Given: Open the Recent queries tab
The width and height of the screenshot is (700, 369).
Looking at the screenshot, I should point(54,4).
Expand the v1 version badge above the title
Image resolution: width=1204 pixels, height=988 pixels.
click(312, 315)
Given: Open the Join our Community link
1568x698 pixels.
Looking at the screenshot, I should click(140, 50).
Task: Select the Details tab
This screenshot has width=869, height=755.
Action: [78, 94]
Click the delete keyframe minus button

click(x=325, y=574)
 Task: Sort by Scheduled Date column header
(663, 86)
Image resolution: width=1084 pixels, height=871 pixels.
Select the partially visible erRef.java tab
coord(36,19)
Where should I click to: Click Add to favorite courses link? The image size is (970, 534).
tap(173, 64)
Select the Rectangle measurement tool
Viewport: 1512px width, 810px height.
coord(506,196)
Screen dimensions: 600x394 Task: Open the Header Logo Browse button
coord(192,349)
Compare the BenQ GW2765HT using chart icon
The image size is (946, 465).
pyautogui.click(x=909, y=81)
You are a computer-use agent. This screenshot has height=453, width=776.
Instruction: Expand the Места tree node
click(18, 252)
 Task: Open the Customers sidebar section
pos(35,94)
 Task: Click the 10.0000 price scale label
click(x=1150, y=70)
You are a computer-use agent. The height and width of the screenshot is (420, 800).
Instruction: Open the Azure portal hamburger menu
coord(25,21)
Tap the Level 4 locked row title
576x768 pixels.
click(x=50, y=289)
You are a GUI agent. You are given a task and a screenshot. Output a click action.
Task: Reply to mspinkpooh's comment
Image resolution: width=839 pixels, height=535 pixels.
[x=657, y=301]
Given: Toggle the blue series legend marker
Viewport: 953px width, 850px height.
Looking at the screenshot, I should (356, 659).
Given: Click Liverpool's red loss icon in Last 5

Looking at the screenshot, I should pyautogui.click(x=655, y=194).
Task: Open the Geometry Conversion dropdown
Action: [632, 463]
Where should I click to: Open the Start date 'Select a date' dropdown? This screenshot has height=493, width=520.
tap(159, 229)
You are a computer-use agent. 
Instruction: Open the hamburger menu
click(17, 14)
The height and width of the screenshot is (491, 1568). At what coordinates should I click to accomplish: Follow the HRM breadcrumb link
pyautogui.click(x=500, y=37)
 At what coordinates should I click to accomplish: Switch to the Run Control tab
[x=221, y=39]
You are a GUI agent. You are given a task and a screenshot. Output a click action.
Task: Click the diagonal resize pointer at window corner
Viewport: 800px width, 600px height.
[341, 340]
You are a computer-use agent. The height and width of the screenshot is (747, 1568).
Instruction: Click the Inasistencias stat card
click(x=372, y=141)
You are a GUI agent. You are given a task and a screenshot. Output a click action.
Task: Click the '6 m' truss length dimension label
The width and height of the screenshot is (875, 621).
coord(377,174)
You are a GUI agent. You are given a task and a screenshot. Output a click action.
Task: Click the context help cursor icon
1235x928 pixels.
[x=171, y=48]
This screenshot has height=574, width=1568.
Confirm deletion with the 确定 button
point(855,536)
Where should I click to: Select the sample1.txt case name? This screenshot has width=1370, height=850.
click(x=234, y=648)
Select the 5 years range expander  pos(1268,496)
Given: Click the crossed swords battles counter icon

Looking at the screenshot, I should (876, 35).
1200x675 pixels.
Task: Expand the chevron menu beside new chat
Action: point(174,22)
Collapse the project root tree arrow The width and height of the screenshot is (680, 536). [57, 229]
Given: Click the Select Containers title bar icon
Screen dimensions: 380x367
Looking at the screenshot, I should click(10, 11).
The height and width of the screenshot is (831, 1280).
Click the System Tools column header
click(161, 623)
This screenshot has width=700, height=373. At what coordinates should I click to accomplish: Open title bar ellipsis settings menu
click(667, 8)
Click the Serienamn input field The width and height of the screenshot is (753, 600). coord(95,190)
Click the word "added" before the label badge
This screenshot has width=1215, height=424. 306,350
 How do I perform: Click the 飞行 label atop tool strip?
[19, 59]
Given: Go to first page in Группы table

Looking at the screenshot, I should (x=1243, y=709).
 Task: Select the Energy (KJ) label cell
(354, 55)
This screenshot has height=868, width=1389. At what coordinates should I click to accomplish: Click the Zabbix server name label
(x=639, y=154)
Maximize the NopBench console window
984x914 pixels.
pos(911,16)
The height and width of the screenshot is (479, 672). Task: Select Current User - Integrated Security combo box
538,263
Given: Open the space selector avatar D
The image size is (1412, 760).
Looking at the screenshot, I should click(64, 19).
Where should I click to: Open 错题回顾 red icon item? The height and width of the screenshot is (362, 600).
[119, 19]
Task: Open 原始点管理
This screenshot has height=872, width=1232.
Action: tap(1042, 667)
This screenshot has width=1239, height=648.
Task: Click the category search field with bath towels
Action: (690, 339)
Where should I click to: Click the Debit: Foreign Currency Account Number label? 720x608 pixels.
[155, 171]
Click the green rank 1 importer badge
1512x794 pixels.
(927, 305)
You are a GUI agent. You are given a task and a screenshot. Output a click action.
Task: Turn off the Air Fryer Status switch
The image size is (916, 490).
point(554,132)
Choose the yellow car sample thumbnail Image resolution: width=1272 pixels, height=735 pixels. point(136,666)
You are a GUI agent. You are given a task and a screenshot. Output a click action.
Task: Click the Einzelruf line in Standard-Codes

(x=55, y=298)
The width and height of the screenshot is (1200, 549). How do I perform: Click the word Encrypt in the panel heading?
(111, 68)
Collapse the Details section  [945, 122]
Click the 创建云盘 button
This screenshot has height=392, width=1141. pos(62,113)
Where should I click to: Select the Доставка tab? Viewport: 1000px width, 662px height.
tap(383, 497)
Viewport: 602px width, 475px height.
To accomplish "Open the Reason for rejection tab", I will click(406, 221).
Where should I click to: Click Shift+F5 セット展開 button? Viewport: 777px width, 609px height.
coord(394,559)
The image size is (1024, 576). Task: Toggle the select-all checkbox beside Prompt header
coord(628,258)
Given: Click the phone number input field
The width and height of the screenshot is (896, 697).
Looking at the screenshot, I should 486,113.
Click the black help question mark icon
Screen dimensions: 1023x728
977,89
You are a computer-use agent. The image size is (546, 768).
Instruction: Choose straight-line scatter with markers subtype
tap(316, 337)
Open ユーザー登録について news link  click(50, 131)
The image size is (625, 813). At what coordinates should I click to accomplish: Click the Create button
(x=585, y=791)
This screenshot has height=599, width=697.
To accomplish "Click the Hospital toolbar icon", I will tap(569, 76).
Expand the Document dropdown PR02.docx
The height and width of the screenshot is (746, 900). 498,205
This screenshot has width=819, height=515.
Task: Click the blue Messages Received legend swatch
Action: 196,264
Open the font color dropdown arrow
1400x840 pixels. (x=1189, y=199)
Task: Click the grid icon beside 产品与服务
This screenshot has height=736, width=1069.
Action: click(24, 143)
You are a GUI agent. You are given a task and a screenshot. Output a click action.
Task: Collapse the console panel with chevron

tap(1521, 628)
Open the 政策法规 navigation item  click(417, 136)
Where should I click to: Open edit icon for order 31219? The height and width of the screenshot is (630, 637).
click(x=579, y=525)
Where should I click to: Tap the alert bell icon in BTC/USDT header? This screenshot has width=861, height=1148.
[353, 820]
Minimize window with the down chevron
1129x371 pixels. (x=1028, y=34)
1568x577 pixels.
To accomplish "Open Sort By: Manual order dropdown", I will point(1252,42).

■ ■ ■ ■ ■

REQUIREMENTS —
Rewrite the lines above as a numbered list, from the line containing "Click the 创建云盘 button" through the line containing "coord(394,559)", with both of those lines included and blank lines left out.

COMPLETE ANSWER —
1. Click the 创建云盘 button
2. This screenshot has height=392, width=1141. pos(62,113)
3. Where should I click to: Select the Доставка tab? Viewport: 1000px width, 662px height.
4. tap(383, 497)
5. Viewport: 602px width, 475px height.
6. To accomplish "Open the Reason for rejection tab", I will click(406, 221).
7. Where should I click to: Click Shift+F5 セット展開 button? Viewport: 777px width, 609px height.
8. coord(394,559)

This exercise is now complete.